- Page extract
::::

PDA

View Full Version : What is your favourite Tolkien poem?


PiRaTeGiRl
05-07-2009, 06:35 PM
He wrote many poems during making Lord of the Rings and The Hobbit books. About Nimrodel: "An Elven-maid there was of old,
A shining star by day:
Her mantle white was hemmed with gold,
Her shoes of silver-grey."
The dwarves song: "The world was fair, the mountains tall,
In Elder Days before the fall
Of mighty kings in Nargothrond
And Gondolin, who now beyond
The Western Seas have passed away:
The world was fair in Durin's Day. " and many many more.

What is your favourite poem?

Mine is:

"All that is gold does not glitter,
Not all those who wander are lost;
The old that is strong does not wither,
Deep roots are not reached by the frost.
From the ashes a fire shall be woken,
A light from the shadows shall spring;
Renewed shall be blade that was broken,
The crownless again shall be king."

::::

- Given material
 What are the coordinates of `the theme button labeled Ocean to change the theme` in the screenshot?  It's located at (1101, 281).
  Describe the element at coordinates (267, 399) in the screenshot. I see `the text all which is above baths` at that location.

::::

- Direction 1
Return the text of the Tolkien poem post from "What is your favourite poem?" up to and including "by the frost.", word for word.
- Direction 2
List every color word that appears in the forum post about Tolkien poems, naming each color once.

- Exercise solution 1
What is your favourite poem?

Mine is:

"All that is gold does not glitter,
Not all those who wander are lost;
The old that is strong does not wither,
Deep roots are not reached by the frost.

- Exercise solution 2
white, gold, silver-grey